Breathe with Me: Synchronizing Biosignals for User Embodiment in Robots
Embodiment of users within robotic systems has been explored in human-robot interaction, most often in telepresence and teleoperation. In these applications, synchronized visuomotor feedback can evoke a sense of body ownership and agency, contributing to the experience of embodiment. We extend this work by employing embreathment, the representation of the user’s own breath in real time, as a means for enhancing user embodiment experience in robots. In a within-subjects experiment, participants controlled a robotic arm, while its movements were either synchronized or non-synchronized with their own breath. Synchrony was shown to significantly increase body ownership, and was preferred by most participants. We propose the representation of physiological signals as a novel interoceptive pathway for human-robot interaction, and discuss implications for telepresence, prosthetics, collaboration with robots, and shared autonomy.
💡 Research Summary
The paper “Breathe with Me: Synchronizing Biosignals for User Embodiment in Robots” introduces a novel interoceptive pathway—“embr eathment”—that links a user’s real‑time respiration to the motion of a robotic arm. While prior work on embodiment in human‑robot interaction (HRI) has focused on visual‑motor synchrony, vibrotactile feedback, or EMG‑based control, this study explores whether synchronizing an internal physiological signal (breathing) can enhance the sense of body ownership, agency, and overall embodiment.
System Design
The authors built a low‑cost prototype consisting of an Arduino Tinkerkit Braccio robotic arm, a BreathClip respiration sensor (based on an ESP32 development board), a PlayStation 5 controller, and a laptop running custom control software. The respiration sensor streams data over Wi‑Fi; the software processes the signal in a dedicated thread using a sliding‑window integration (N = 10 samples) and computes the first‑order difference to detect inhalation versus exhalation. These binary phases are mapped to the shoulder and elbow joints of the arm: the arm lifts during inhalation and lowers during exhalation, creating a “breathing” motion that mirrors the user’s own breath. In the asynchronous condition, pre‑recorded breathing traces from four participants are randomly concatenated into a 2‑minute loop, ensuring that the robot’s motion is decoupled from the participant’s current respiration. The controller simultaneously allows participants to manipulate the arm’s base rotation, individual joints, and gripper, preserving task functionality across both conditions.
Experimental Protocol
A within‑subjects study with 24 adult participants was conducted. Each participant performed a series of simple manipulation tasks while controlling the arm with the gamepad under two conditions: (1) Synchronized (Sync) – live respiration drives the arm’s breathing motion; (2) Asynchronous (Async) – a pre‑recorded breathing trace drives the motion.
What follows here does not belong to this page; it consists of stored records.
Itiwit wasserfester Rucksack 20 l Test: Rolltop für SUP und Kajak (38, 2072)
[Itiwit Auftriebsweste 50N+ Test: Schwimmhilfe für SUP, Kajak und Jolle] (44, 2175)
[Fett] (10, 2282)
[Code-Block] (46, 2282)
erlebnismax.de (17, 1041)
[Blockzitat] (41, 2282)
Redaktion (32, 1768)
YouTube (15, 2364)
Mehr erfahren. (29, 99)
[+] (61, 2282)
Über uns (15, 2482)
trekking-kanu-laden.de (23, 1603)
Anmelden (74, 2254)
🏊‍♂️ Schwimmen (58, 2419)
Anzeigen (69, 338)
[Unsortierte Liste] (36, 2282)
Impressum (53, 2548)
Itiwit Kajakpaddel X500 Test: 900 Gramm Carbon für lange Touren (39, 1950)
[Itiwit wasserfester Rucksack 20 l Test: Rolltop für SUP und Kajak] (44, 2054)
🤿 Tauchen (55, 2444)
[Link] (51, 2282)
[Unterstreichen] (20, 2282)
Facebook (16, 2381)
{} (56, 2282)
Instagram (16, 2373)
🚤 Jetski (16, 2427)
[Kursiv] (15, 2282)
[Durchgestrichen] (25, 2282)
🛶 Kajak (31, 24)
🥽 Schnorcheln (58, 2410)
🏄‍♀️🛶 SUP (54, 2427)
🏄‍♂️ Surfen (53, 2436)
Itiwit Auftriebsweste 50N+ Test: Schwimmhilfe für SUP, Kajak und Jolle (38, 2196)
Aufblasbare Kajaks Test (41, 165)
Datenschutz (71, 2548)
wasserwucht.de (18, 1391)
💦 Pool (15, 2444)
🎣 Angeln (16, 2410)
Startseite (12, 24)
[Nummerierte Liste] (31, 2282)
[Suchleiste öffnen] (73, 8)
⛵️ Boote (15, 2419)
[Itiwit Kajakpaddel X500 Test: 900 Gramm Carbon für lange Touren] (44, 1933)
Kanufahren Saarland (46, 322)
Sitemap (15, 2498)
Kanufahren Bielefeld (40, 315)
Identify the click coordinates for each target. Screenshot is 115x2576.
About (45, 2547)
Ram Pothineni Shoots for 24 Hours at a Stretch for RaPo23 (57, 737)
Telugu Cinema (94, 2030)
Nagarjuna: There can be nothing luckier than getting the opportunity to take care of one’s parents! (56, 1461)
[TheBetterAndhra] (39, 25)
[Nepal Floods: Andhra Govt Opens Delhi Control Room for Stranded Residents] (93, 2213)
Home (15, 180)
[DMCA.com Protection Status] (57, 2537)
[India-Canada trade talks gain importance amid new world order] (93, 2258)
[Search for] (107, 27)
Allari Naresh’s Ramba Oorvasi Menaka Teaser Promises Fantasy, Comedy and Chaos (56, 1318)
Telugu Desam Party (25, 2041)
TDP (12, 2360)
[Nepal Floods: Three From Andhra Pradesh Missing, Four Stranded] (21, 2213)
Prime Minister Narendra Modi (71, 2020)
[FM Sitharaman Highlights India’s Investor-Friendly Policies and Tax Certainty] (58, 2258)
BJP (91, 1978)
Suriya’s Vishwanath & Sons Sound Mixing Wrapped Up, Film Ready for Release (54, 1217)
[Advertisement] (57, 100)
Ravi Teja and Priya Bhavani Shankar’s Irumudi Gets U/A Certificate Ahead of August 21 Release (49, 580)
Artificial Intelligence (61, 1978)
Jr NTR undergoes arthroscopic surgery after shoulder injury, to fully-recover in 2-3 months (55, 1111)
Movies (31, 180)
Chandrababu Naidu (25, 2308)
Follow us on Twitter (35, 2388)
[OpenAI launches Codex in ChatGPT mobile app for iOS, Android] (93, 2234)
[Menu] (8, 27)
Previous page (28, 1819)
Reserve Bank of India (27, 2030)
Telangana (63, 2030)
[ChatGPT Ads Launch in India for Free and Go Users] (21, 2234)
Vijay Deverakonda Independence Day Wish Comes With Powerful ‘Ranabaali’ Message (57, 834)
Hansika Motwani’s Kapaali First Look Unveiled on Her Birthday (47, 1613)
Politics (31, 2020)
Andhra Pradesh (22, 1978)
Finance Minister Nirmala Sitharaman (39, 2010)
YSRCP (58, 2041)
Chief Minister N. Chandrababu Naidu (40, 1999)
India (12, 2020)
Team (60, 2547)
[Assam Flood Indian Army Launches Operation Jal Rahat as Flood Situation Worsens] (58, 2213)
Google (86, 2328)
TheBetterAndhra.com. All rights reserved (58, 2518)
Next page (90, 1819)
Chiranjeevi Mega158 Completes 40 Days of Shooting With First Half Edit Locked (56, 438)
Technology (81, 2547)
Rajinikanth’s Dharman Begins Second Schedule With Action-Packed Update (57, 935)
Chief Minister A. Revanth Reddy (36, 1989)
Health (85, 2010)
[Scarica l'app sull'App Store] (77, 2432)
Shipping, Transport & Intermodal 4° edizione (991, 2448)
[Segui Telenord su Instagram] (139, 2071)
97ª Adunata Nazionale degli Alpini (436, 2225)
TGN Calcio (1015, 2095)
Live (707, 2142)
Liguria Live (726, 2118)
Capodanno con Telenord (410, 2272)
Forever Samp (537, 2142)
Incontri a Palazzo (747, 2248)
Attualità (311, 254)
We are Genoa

After each block, participants completed standardized embodiment questionnaires assessing Body Ownership, Agency, and Self‑Location (7‑point Likert scales), NASA‑TLX for workload, and a preference survey.
Results
Statistical analysis (repeated‑measures ANOVA, post‑hoc t‑tests) revealed that the Sync condition significantly increased Body Ownership scores by an average of 1.8 points (p < 0.01, η² = 0.42) and Agency by 1.4 points (p < 0.05, η² = 0.28) compared with Async. Self‑Location showed no reliable difference. Workload and perceived stress were comparable across conditions, indicating that breath‑driven synchrony does not add cognitive burden. Subjectively, 78 % of participants preferred the synchronized experience, often describing a feeling of “the robot becoming part of my body.”
Technical Contributions
The implementation demonstrates real‑time biosignal‑driven robot control with sub‑20 ms latency, achieved through a multithreaded architecture that isolates sensor acquisition, signal processing, controller input, and motor command generation. The use of inexpensive, open‑source hardware (Arduino, ESP32) and lightweight communication protocols (UDP for respiration, USB for controller, serial for motor commands) makes the system readily replicable and extensible to other platforms.
Implications and Future Directions
By showing that interoceptive synchrony can boost embodiment without increasing workload, the work opens new avenues for HRI design. Potential applications include telepresence (making remote robots feel like extensions of the operator’s body), prosthetic control (enhancing agency through breath‑linked actuation), collaborative robots (improving trust and perceived animacy), and shared‑autonomy systems where the robot’s assistance adapts to the operator’s physiological state. Limitations include the static laboratory setting, a homogeneous adult sample, and the focus on a simple 2‑DOF breathing motion. Future research could explore multi‑modal biosignals (heart rate, skin conductance), varied breathing patterns (e.g., paced vs. spontaneous), emotional state coupling, and deployment on mobile or humanoid robots to test generalizability.
Conclusion
The study provides the first empirical evidence that real‑time breath synchronization—embr eathment—significantly enhances users’ sense of embodiment in a robot. It establishes a new interoceptive‑exteroceptive coupling paradigm that complements existing visual‑motor approaches and holds promise for a broad range of HRI applications where a seamless sense of “self‑extension” is desirable.